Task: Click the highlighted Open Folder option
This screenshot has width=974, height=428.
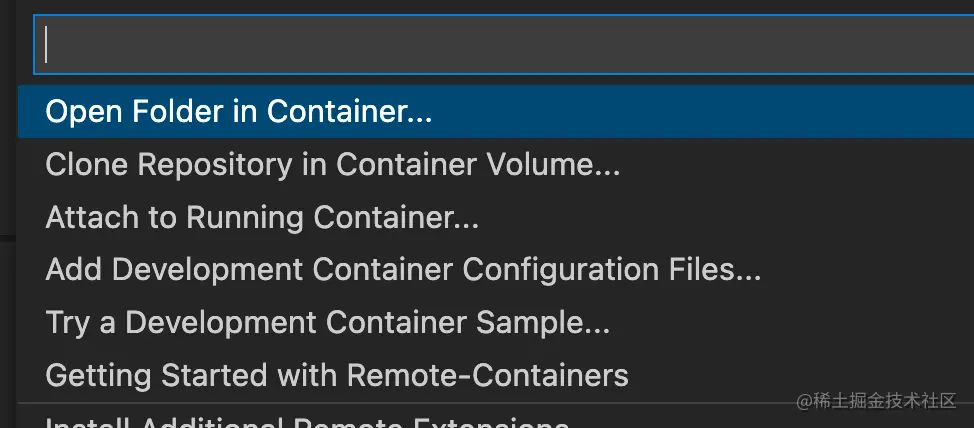Action: point(239,112)
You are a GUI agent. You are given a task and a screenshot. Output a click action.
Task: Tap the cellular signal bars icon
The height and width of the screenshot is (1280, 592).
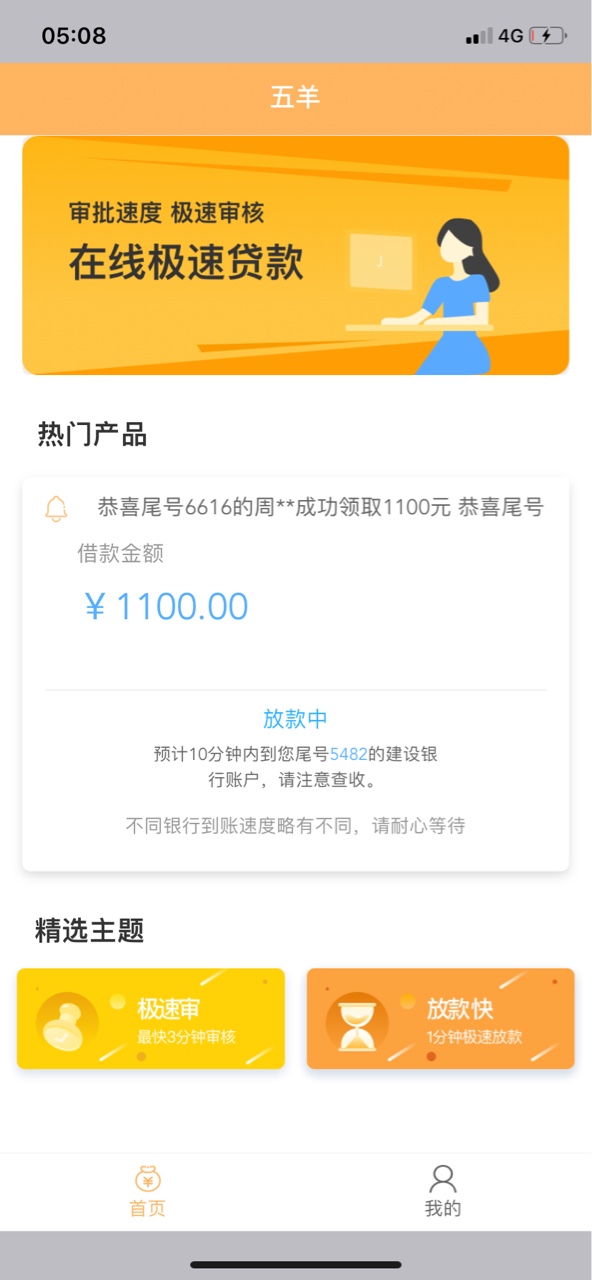coord(479,36)
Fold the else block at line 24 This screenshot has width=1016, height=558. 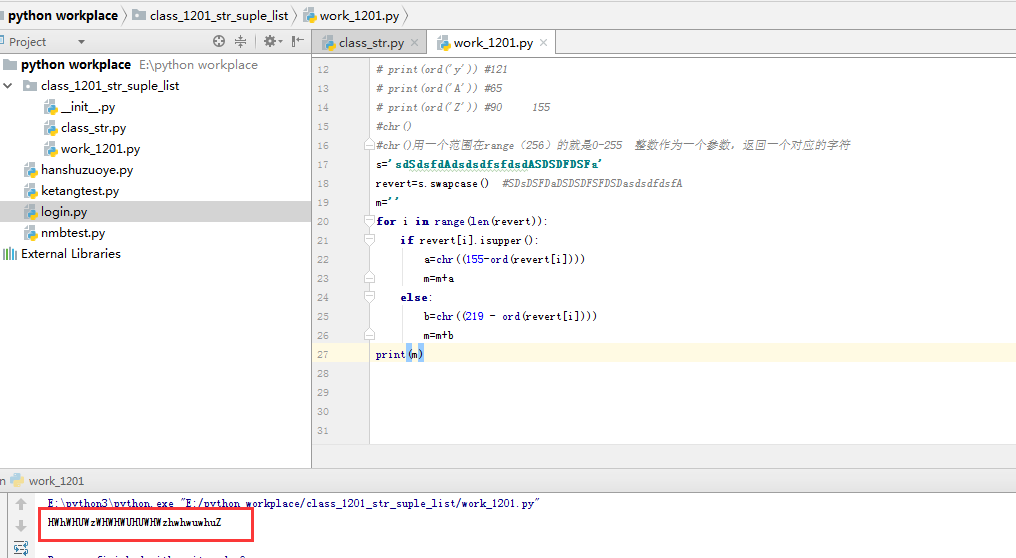pos(368,297)
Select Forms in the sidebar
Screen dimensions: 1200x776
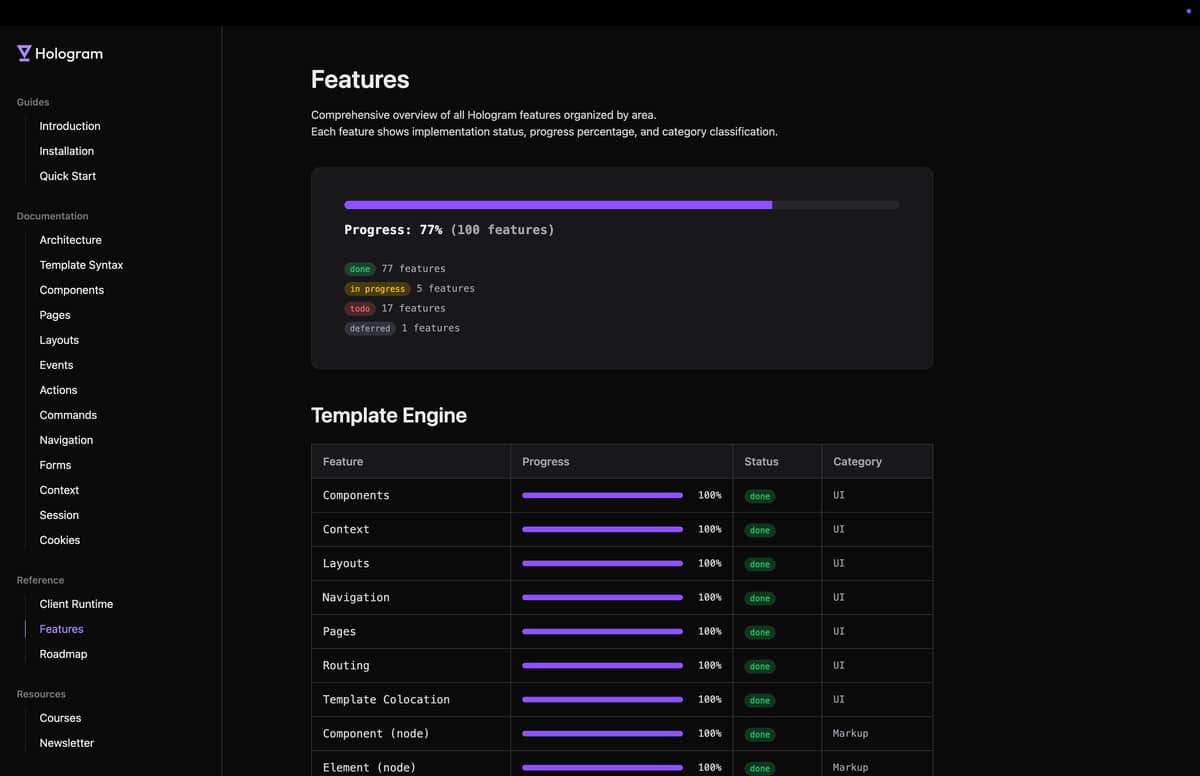pos(55,465)
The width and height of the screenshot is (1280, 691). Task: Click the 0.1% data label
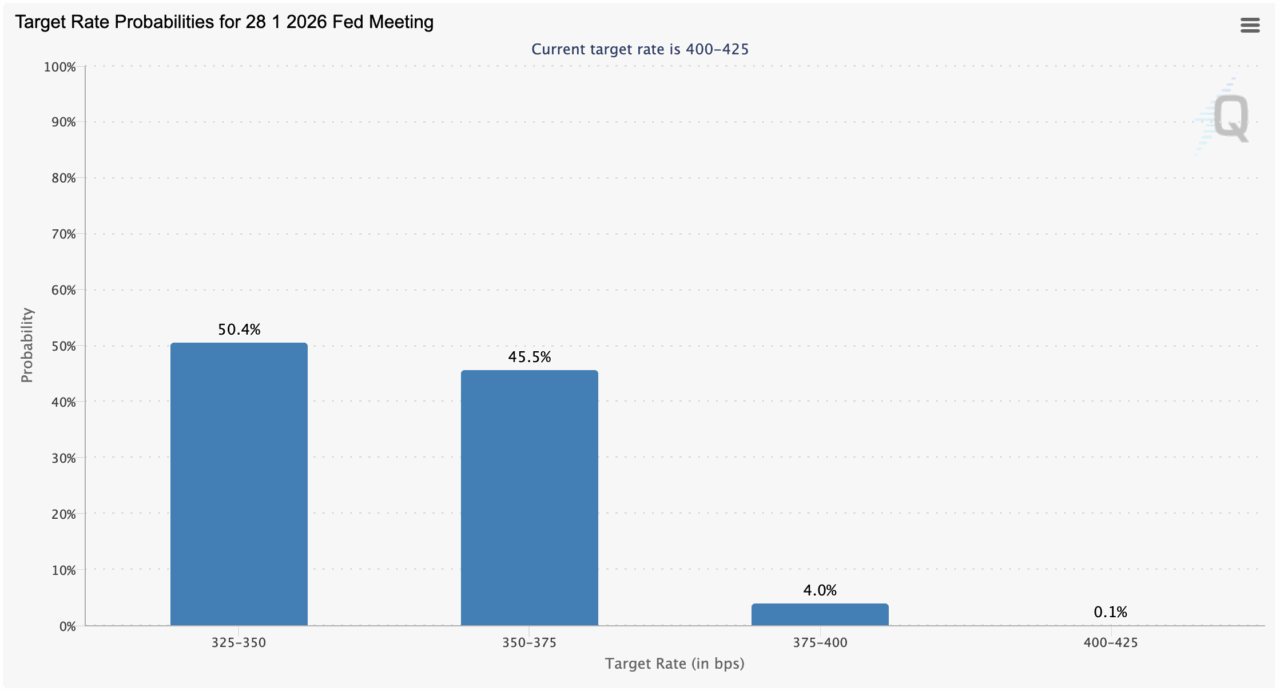1110,612
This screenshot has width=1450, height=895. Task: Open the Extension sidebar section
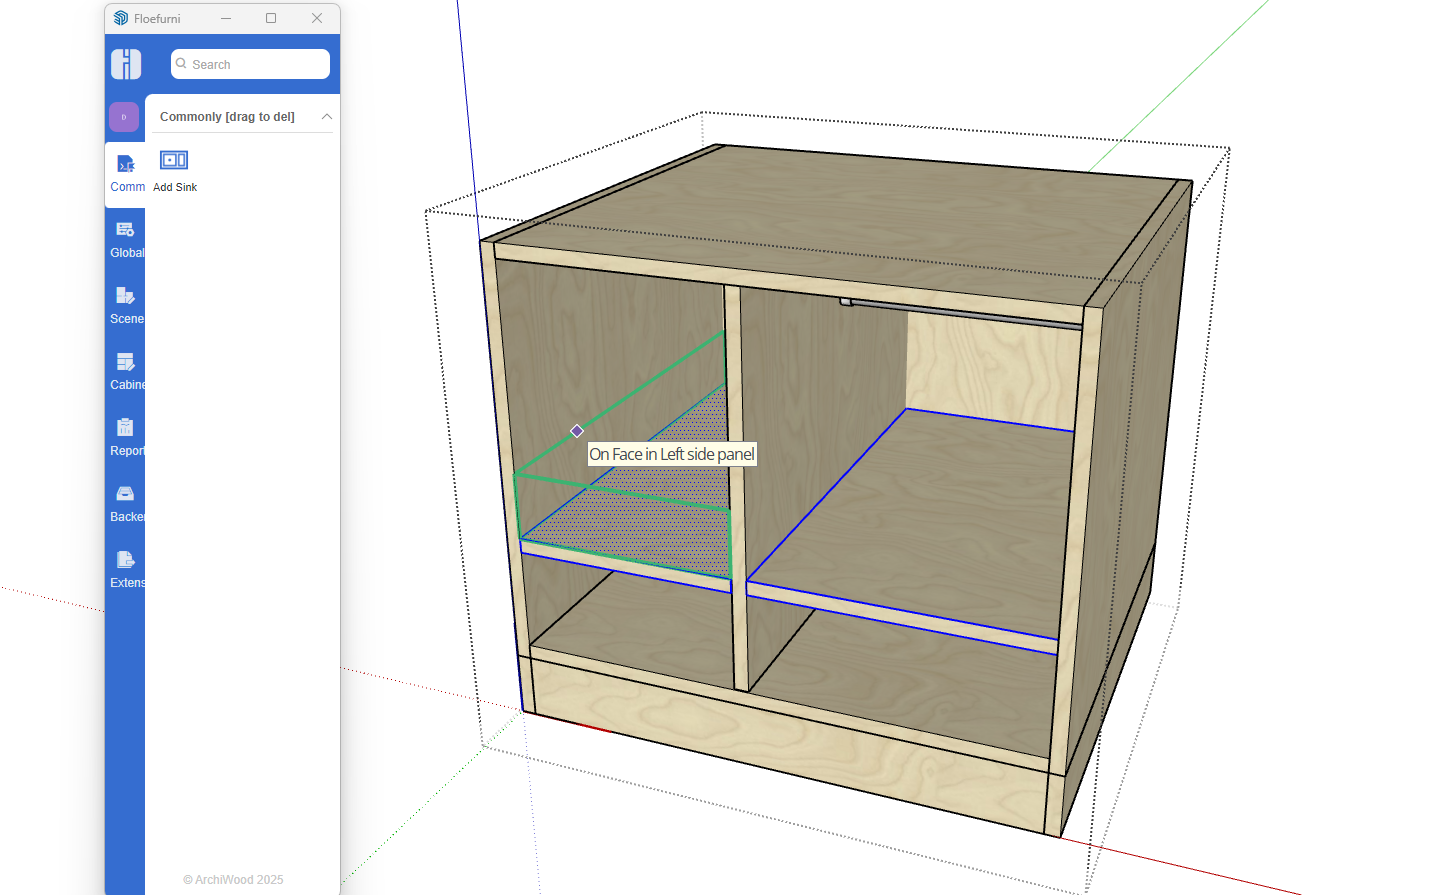(x=126, y=570)
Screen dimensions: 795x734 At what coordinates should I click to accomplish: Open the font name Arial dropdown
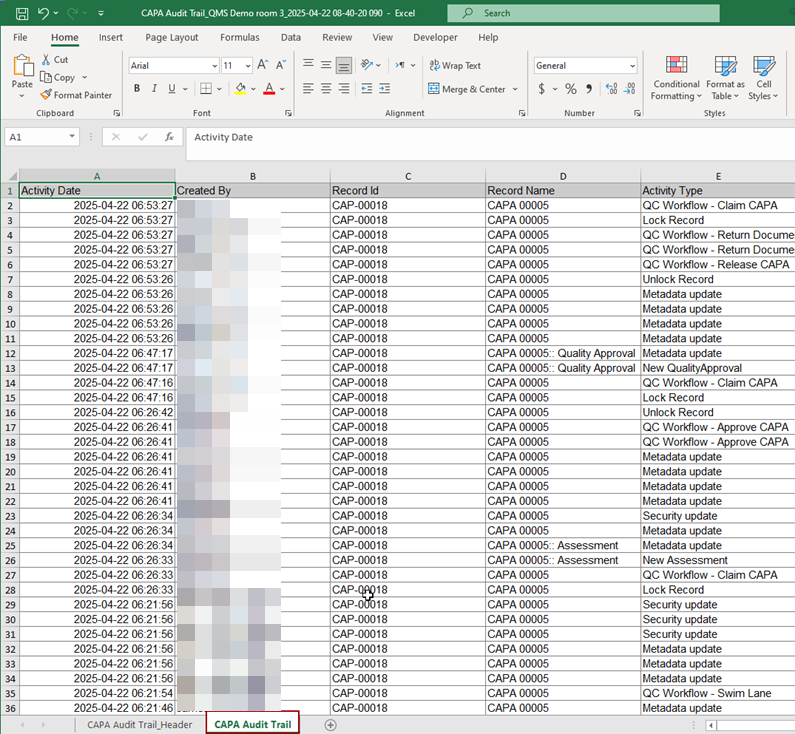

+++

# Prompt
Please retype, exactly as they appear, the lines from the one with "This screenshot has width=1450, height=895." through the final line of the material, both included, and drop any pictures.

# Solution to this task
This screenshot has width=1450, height=895. Task: Open the Extension sidebar section
(x=126, y=570)
Screen dimensions: 795x734 At what coordinates should I click to accomplish: Open the font name Arial dropdown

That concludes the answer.